Standards setters such as the Sustainability Accounting Standards Board and the Taskforce on Climate-Related Financial Disclosures provide frameworks to disclose ESG risks that could have a financial impact. Despite, or perhaps due to, the myriad standards and suggested disclosure frameworks, companies struggle to identify the most relevant risks to disclose, and where in their reporting to disclose them. In 2019, 66 percent of companies in the Russell 3000 Index discussed ESG risk but approaches varied widely.

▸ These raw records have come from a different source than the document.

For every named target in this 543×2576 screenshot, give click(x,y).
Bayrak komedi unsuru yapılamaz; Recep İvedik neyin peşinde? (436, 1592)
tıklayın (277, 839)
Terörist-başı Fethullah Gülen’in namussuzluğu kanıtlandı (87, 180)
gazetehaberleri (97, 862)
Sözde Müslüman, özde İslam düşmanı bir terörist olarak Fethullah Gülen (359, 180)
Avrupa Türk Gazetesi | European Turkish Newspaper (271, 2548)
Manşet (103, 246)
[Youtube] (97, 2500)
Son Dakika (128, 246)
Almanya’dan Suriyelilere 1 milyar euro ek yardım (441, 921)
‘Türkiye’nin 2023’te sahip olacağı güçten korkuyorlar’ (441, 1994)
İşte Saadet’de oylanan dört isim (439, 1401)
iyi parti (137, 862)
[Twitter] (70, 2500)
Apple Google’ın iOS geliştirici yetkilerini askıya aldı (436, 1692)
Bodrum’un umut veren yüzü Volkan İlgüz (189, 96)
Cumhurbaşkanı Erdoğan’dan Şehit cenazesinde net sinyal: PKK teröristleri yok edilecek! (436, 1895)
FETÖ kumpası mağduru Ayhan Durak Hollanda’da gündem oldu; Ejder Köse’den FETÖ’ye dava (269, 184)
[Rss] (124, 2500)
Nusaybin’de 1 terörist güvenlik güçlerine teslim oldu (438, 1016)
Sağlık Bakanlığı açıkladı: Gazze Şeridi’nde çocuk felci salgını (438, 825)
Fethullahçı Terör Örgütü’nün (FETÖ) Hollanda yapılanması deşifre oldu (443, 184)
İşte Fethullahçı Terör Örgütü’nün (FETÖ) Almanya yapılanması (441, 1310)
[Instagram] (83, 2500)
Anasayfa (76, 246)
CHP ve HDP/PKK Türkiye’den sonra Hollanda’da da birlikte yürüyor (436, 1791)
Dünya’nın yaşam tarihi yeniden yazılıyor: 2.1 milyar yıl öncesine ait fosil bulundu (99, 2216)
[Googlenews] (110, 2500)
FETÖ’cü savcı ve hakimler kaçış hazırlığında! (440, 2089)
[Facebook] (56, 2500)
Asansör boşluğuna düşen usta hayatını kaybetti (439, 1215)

To help directors and their management teams understand the current landscape of ESG risk disclosure, NACD mined MyLogIQ – Multidimensional Public Company Intelligence’s data to identify trends in 10-K filings, specifically in the risk-factors section and in management’s discussion and analysis of financial condition and results of operations (MD&A). While companies may describe risks anywhere in their 10-K filings, they must list all major ones in the risk-factors section. Previously, risks were listed in the MD&A, a practice that continues in some companies.